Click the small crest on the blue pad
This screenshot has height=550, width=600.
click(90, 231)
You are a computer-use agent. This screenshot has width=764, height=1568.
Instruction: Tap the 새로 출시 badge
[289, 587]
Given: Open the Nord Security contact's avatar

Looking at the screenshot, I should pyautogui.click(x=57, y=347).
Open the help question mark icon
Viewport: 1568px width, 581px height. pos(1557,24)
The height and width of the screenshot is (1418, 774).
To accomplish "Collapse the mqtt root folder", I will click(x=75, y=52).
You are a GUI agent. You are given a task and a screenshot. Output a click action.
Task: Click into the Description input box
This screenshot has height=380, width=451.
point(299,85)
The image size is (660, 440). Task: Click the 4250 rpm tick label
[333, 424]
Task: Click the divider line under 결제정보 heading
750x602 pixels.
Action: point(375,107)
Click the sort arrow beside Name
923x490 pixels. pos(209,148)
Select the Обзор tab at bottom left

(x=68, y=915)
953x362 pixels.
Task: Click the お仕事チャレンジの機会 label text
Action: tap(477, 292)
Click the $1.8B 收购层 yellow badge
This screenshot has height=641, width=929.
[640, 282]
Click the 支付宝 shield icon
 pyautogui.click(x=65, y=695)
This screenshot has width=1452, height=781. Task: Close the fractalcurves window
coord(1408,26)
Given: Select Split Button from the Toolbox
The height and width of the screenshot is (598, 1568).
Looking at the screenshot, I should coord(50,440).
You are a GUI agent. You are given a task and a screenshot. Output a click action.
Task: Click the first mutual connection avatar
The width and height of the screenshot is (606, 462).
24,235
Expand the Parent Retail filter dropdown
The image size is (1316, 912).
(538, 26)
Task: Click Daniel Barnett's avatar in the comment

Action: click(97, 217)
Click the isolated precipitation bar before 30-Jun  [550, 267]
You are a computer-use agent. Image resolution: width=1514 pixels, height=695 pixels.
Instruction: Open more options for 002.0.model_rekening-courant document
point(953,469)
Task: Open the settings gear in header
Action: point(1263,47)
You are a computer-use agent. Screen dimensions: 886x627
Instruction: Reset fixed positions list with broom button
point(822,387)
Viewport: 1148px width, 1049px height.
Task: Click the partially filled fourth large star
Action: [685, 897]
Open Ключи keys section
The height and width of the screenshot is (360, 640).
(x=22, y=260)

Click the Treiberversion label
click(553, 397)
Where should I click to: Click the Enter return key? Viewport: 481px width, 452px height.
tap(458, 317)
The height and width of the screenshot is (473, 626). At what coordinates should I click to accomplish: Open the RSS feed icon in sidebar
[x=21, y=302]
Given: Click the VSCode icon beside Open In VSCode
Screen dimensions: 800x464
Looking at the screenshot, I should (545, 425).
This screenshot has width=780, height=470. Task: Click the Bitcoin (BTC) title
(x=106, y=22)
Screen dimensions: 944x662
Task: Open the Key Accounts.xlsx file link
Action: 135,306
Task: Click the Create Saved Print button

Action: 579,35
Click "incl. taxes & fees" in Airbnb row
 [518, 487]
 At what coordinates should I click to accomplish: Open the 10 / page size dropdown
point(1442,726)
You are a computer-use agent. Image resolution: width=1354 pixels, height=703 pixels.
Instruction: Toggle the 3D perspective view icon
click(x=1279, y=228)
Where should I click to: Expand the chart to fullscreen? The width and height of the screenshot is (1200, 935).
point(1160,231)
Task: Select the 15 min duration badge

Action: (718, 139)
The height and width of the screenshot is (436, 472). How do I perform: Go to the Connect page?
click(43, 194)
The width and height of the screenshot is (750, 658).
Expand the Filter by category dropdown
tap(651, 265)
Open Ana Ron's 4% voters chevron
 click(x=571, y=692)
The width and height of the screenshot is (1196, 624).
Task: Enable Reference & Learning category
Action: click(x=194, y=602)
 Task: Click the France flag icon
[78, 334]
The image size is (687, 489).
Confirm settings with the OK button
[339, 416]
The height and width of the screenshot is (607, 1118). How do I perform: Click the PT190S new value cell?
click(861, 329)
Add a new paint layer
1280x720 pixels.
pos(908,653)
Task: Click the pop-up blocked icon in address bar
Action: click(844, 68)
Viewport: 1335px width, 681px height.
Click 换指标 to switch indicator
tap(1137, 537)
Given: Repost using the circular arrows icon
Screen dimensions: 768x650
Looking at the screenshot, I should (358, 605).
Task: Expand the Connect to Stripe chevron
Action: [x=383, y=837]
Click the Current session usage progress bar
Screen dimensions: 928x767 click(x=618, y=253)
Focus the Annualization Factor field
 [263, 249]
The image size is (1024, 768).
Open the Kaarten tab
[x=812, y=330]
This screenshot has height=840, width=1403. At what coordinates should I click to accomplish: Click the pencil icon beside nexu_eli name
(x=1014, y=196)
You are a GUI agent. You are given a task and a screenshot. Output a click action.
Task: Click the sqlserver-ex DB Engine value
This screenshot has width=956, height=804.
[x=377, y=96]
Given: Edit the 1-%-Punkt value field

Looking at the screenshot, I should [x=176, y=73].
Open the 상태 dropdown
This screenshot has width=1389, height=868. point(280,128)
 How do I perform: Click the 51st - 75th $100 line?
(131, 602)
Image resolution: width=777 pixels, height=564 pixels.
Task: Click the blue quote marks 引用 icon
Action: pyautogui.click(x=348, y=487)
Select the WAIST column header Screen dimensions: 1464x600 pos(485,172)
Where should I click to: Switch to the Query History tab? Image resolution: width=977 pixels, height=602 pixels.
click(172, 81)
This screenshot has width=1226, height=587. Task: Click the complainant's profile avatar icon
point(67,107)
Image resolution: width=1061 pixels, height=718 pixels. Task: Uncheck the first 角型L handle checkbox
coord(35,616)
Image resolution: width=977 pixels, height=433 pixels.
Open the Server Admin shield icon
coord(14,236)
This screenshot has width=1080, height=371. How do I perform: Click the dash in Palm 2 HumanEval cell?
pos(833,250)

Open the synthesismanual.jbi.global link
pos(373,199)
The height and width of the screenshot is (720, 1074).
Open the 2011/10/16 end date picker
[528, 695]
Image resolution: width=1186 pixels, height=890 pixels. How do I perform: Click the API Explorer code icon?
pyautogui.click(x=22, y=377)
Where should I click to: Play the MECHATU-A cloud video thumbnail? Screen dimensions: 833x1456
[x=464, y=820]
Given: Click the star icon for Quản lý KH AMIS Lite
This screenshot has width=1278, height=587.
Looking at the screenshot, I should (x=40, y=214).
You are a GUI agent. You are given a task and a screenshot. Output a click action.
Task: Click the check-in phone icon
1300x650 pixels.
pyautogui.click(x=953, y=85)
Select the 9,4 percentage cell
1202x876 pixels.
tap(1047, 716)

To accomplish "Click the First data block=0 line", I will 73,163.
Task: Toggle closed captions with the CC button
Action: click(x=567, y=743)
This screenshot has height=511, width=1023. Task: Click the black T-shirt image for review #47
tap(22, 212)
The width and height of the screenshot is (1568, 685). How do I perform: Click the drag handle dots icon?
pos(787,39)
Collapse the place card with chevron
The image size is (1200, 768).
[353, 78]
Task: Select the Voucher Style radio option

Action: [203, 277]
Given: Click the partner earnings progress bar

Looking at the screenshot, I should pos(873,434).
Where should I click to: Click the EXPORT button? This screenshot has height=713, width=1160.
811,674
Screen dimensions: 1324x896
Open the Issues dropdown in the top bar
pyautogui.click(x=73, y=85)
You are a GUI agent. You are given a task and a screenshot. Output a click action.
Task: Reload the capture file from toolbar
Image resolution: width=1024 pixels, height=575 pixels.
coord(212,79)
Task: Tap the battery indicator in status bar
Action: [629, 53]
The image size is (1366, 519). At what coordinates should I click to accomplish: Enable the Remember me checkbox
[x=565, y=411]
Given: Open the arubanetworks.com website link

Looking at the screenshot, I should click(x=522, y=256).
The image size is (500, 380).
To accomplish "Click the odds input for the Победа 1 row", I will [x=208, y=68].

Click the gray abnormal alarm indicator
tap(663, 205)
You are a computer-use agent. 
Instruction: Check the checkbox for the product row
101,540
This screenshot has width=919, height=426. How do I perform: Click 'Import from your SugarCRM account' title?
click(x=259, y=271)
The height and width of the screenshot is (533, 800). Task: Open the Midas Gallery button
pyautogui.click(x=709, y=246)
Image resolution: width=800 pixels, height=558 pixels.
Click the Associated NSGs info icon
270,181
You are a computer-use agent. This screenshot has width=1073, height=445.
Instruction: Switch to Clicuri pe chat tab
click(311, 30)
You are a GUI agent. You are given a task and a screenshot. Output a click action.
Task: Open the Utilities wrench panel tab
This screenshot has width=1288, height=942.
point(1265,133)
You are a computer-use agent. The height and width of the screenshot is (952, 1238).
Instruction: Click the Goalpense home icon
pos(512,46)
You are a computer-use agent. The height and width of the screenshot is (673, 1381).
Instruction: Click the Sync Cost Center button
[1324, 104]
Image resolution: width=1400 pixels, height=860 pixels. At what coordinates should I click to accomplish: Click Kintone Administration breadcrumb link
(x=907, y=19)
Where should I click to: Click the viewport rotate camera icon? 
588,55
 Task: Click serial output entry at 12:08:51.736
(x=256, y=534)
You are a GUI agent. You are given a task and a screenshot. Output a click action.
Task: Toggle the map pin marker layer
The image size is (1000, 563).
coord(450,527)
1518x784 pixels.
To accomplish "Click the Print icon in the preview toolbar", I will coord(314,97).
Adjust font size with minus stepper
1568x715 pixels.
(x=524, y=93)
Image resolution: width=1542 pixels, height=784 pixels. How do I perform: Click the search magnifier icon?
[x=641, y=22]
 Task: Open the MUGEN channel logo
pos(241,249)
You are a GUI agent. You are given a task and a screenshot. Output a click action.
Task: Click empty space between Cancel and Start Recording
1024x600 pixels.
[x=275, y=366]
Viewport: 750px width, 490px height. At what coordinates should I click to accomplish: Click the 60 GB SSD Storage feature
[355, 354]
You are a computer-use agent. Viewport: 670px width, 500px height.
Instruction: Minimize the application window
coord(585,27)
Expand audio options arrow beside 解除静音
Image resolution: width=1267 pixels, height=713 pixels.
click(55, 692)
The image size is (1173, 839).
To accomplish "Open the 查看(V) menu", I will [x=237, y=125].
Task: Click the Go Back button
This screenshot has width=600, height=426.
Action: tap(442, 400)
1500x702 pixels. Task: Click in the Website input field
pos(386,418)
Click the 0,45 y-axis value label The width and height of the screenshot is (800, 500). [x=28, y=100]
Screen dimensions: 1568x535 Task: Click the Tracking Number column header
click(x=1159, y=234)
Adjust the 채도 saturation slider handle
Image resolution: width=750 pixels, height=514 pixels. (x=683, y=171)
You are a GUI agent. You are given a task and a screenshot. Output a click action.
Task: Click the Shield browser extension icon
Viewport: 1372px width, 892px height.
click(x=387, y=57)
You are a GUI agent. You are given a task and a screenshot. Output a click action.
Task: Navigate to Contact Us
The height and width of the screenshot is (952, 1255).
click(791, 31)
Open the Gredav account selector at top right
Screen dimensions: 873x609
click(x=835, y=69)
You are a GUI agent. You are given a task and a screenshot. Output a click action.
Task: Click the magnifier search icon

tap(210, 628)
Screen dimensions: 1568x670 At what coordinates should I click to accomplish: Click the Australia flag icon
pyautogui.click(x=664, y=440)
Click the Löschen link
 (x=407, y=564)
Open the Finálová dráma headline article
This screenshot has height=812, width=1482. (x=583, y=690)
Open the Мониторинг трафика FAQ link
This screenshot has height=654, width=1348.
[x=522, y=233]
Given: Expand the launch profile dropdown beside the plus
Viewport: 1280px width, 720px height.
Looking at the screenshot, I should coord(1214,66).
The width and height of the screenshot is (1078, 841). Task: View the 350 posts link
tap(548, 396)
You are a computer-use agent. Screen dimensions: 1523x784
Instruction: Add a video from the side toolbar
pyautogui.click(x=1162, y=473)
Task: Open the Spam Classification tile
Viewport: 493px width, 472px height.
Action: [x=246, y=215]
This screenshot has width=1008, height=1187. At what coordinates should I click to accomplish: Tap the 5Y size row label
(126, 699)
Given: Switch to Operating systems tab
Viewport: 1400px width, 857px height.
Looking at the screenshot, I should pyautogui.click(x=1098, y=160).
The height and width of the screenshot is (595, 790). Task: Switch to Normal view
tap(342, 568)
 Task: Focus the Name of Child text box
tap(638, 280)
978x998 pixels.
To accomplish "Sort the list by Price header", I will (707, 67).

########################################

WHAT THE TASK REQUIRES
Above are the records. Print exactly, and only, the lines from the line with "The height and width of the screenshot is (598, 1568)." to the line with "You are a computer-use agent. Image resolution: width=1514", both inclusive.

EXERCISE RESULT
The height and width of the screenshot is (598, 1568).
Looking at the screenshot, I should coord(50,440).
You are a GUI agent. You are given a task and a screenshot. Output a click action.
Task: Click the first mutual connection avatar
The width and height of the screenshot is (606, 462).
24,235
Expand the Parent Retail filter dropdown
The image size is (1316, 912).
(538, 26)
Task: Click Daniel Barnett's avatar in the comment

Action: click(97, 217)
Click the isolated precipitation bar before 30-Jun  [550, 267]
You are a computer-use agent. Image resolution: width=1514 pixels, height=695 pixels.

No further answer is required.